Pre-revolutionary Russian Justice of the Early 20th Century: the Vector of Development and Social Determinants

The article is aimed at clarifying the scientific understanding of the trends in the development of pre-revolutionary Russian justice of the early 20th century and its social foundation. On the basis of historical-materialist methodology the author substantiates the conclusion that a significant deviation of the Russian judicial system from the model laid down by the judicial reform of 1864, as well as its increased repressiveness eventually were caused by peripheral and dependent nature of Russian capitalism. This idea strengthens and concretizes the thesis that the pre-revolutionary Russian legal order developed in a direction contrary to the ideal of «the rule of law».

Текст научной работы на тему «Дореволюционная российская юстиция начала XX века: вектор развития и социальные детерминанты»

4.2. ДОРЕВОЛЮЦИОННАЯ РОССИЙСКАЯ ЮСТИЦИЯ НАЧАЛА XX ВЕКА: ВЕКТОР РАЗВИТИЯ И СОЦИАЛЬНЫЕ ДЕТЕРМИНАНТЫ

Соломко Зарианна Владимировна, канд. юрид. наук, доцент. Должность: ведущий научный сотрудник. место работы: Российский государственный университет правосудия. Подразделение: отдел теории и истории права и судебной власти. E-mail: solzary@gmail. com

Аннотация: Статья нацелена на уточнение научного понимания тенденций развития дореволюционной российской юстиции начала XX века и ее социальных оснований. Опираясь на историко-материалис-тическую методологию, автор обосновывает вывод о том, что существенное отклонение российской судебной системы от модели, заложенной судебной реформой 1864 г., а также ее повышенная репрессивность в конечном итоге обусловлены периферийным и зависимым характером российского капитализма. Это положение служит усилению и конкретизации тезиса о том, что дореволюционный российский правопорядок развивался в направлении, противоречащем идеалу «правового государства».

Ключевые слова: дореволюционный российский суд, периферийный капитализм, правовое государство.

PRE-REVOLUTIONARY RUSSIAN JUSTICE OF THE EARLY 20TH CENTURY: THE VECTOR OF DEVELOPMENT AND SOCIAL DETERMINANTS

Solomko Zarianna Vladimirovna, PhD at law, associate professor. Position: Leading researcher. Place of employment: Russian State University of Justice. Department: Theory and history of law and judicial power. E-mail: solzary@gmail.com

Annotation: The article is aimed at clarifying the scientific understanding of the trends in the development of pre-revolutionary Russian justice of the early 20th century and its social foundation. On the basis of historical-materialist methodology the author substantiates the conclusion that a significant deviation of the Russian judicial system from the model laid down by the judicial reform of 1864, as well as its increased repressiveness eventually were caused by peripheral and dependent nature of Russian capitalism. This idea strengthens and concretizes the thesis that the pre-revolutionary Russian legal order developed in a direction contrary to the ideal of «the rule of law». Keywords: pre-revolutionary Russian court, peripheral capitalism, the rule of law.

Задания
1/ Перечислите ключевые слова из русскоязычной части отрывка о дореволюционной российской юстиции.
2/ Продолжите текст о дореволюционной российской юстиции начала XX века с того места, где он обрывается.

Раздел данных
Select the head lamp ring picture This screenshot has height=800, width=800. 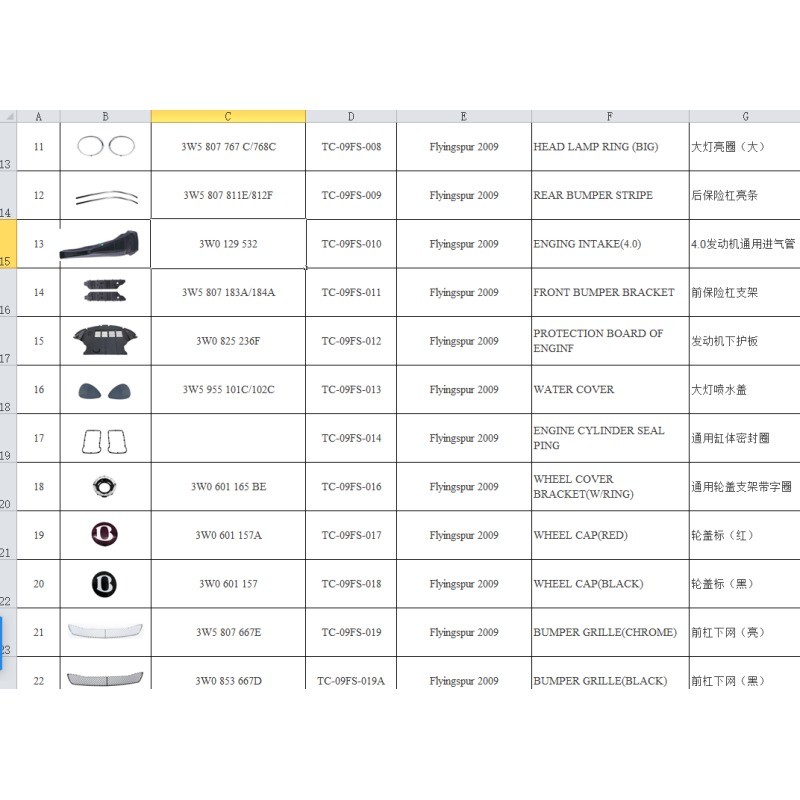click(105, 146)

Ответы по заданиям
1/ дореволюционный российский суд; периферийный капитализм; правовое государство

2/
В конце XIX - начале XX в. судебная система России представляла собой эклектичную постройку с порядком обветшавшим фасадом из буржуазных пореформенных учреждений и мрачным внутренним устройством, спроектированным архитекторами контрреформ 70-80 годов XIX в. На каждом из элементов этой системы лежал отпечаток двойных стандартов, коррумпированности и зависимости от усмотрения верховной власти и ее полномочных представителей на местах.

Суд пребывал под каблуком у администрации. Последняя не только фактически подменила его в отношениях с крестьянством, введя институт земских начальников, - этих, по меткому выражению А. Ф. Кони, «излюбленных детей произвола», - но и делала

его блюстителями своих верных слуг: министр юстиции Н. В. Муравьев изначально взял себе за правило соизмерять политику министерства прежде всего с «видами правительства» и неуклонно придерживался этой линии - ни в чем ему в этом смысле не уступал и И. Г. Щегловитов.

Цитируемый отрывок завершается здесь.